Conservationists translocated the females first to give them a chance to get acclimated before the more rambunctious males arrive, which will happen a week to ten days later. Then, ideally, the park’s newest residents will mate, multiply and thrive.
“We’re just looking to see if these platypus survive,” says Rob Brewster, the rewilding program manager for WWF-Australia, to the ABC. “If they do, then obviously breeding, the establishing of burrows and a next generation is a midterm success indicator. And beyond that, we want to see these platypus spreading out.”
Once found throughout Tasmania and eastern Australia, platypuses have been facing a “silent extinction” because of a variety of threats, including predators, pollution, bushfires, deforestation and drought, according to WWF-Australia.
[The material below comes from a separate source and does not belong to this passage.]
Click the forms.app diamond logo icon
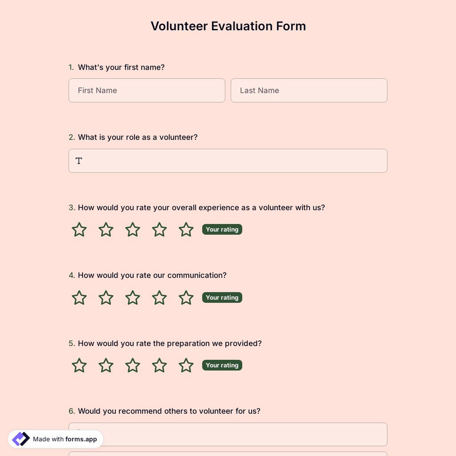 [21, 439]
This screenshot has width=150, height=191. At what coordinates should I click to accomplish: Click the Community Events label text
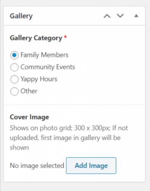pos(48,67)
Their populations have declined by as much as 31 to 65 percent in some areas, and the International Union for Conservation of Nature lists them as “near threatened.”
The platypus translocation is a collaborative project involving the University of New South Wales, the Taronga Conservation Society Australia, WWF-Australia and the New South Wales National Parks and Wildlife Service.
In the long run, researchers hope that platypuses can become the “new sentinels” of the country’s rivers, says Richard Kingsford, an ecologist and the director of the Center for Ecosystem Science at the University of New South Wales, in the university statement.
“If your platypuses are doing well, the river is probably in pretty good shape,” he adds.